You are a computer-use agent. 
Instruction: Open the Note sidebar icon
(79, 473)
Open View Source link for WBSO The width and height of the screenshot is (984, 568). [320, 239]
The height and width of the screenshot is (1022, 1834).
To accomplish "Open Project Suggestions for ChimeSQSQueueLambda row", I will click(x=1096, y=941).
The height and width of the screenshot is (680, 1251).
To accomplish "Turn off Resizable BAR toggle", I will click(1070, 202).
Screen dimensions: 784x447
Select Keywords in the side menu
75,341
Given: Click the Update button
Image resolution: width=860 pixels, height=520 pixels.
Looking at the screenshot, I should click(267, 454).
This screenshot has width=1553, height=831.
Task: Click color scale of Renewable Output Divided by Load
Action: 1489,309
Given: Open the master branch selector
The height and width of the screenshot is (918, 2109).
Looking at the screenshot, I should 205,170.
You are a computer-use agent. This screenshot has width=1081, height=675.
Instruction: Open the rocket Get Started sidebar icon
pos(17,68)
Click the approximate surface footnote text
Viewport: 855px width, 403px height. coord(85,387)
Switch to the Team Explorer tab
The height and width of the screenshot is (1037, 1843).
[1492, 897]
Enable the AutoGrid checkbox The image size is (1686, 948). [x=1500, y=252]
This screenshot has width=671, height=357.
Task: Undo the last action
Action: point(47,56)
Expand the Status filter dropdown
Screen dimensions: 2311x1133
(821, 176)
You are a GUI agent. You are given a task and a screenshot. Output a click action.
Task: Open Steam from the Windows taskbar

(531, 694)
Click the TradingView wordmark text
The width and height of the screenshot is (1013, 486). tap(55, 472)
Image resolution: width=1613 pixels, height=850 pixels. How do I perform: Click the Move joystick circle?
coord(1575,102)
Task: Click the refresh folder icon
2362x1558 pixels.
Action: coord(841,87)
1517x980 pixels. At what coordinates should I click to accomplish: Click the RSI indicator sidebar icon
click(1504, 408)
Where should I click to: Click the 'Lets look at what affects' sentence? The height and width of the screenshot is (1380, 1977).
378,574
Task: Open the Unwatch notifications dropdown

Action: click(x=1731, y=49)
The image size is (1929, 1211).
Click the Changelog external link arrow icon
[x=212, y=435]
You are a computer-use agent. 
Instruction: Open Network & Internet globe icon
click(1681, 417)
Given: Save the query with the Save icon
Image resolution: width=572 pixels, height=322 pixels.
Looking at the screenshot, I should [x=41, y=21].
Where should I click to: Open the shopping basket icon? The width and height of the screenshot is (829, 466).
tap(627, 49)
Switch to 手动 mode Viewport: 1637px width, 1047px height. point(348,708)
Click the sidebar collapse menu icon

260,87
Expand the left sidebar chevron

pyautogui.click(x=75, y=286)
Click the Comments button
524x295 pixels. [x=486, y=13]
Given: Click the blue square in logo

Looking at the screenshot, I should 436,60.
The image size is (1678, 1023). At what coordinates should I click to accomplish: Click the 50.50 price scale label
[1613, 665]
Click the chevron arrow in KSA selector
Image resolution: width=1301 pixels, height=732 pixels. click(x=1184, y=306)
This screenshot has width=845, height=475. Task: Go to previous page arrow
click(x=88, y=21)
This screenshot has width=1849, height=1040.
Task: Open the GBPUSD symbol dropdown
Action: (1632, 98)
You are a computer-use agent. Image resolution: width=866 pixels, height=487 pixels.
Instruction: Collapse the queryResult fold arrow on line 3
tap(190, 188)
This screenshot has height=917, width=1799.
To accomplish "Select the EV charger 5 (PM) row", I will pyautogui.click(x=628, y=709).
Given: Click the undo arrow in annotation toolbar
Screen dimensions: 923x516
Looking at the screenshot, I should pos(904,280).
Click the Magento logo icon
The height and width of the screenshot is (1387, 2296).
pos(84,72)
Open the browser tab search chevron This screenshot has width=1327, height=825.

■ **Assigned task**: An acceptable answer repeats every entry exactly, with nothing omitted.

■ **Solution**:
You are a computer-use agent. 
Instruction: Open the Note sidebar icon
(79, 473)
Open View Source link for WBSO The width and height of the screenshot is (984, 568). [320, 239]
The height and width of the screenshot is (1022, 1834).
To accomplish "Open Project Suggestions for ChimeSQSQueueLambda row", I will click(x=1096, y=941).
The height and width of the screenshot is (680, 1251).
To accomplish "Turn off Resizable BAR toggle", I will click(1070, 202).
Screen dimensions: 784x447
Select Keywords in the side menu
75,341
Given: Click the Update button
Image resolution: width=860 pixels, height=520 pixels.
Looking at the screenshot, I should click(267, 454).
This screenshot has width=1553, height=831.
Task: Click color scale of Renewable Output Divided by Load
Action: 1489,309
Given: Open the master branch selector
The height and width of the screenshot is (918, 2109).
Looking at the screenshot, I should 205,170.
You are a computer-use agent. This screenshot has width=1081, height=675.
Instruction: Open the rocket Get Started sidebar icon
pos(17,68)
Click the approximate surface footnote text
Viewport: 855px width, 403px height. coord(85,387)
Switch to the Team Explorer tab
The height and width of the screenshot is (1037, 1843).
[1492, 897]
Enable the AutoGrid checkbox The image size is (1686, 948). [x=1500, y=252]
This screenshot has width=671, height=357.
Task: Undo the last action
Action: point(47,56)
Expand the Status filter dropdown
Screen dimensions: 2311x1133
(821, 176)
You are a GUI agent. You are given a task and a screenshot. Output a click action.
Task: Open Steam from the Windows taskbar

(531, 694)
Click the TradingView wordmark text
The width and height of the screenshot is (1013, 486). tap(55, 472)
Image resolution: width=1613 pixels, height=850 pixels. How do I perform: Click the Move joystick circle?
coord(1575,102)
Task: Click the refresh folder icon
2362x1558 pixels.
Action: coord(841,87)
1517x980 pixels. At what coordinates should I click to accomplish: Click the RSI indicator sidebar icon
click(1504, 408)
Where should I click to: Click the 'Lets look at what affects' sentence? The height and width of the screenshot is (1380, 1977).
378,574
Task: Open the Unwatch notifications dropdown

Action: click(x=1731, y=49)
The image size is (1929, 1211).
Click the Changelog external link arrow icon
[x=212, y=435]
You are a computer-use agent. 
Instruction: Open Network & Internet globe icon
click(1681, 417)
Given: Save the query with the Save icon
Image resolution: width=572 pixels, height=322 pixels.
Looking at the screenshot, I should [x=41, y=21].
Where should I click to: Open the shopping basket icon? The width and height of the screenshot is (829, 466).
tap(627, 49)
Switch to 手动 mode Viewport: 1637px width, 1047px height. point(348,708)
Click the sidebar collapse menu icon

260,87
Expand the left sidebar chevron

pyautogui.click(x=75, y=286)
Click the Comments button
524x295 pixels. [x=486, y=13]
Given: Click the blue square in logo

Looking at the screenshot, I should 436,60.
The image size is (1678, 1023). At what coordinates should I click to accomplish: Click the 50.50 price scale label
[1613, 665]
Click the chevron arrow in KSA selector
Image resolution: width=1301 pixels, height=732 pixels. click(x=1184, y=306)
This screenshot has width=845, height=475. Task: Go to previous page arrow
click(x=88, y=21)
This screenshot has width=1849, height=1040.
Task: Open the GBPUSD symbol dropdown
Action: (1632, 98)
You are a computer-use agent. Image resolution: width=866 pixels, height=487 pixels.
Instruction: Collapse the queryResult fold arrow on line 3
tap(190, 188)
This screenshot has height=917, width=1799.
To accomplish "Select the EV charger 5 (PM) row", I will pyautogui.click(x=628, y=709).
Given: Click the undo arrow in annotation toolbar
Screen dimensions: 923x516
Looking at the screenshot, I should pos(904,280).
Click the Magento logo icon
The height and width of the screenshot is (1387, 2296).
pos(84,72)
Open the browser tab search chevron This screenshot has width=1327, height=825.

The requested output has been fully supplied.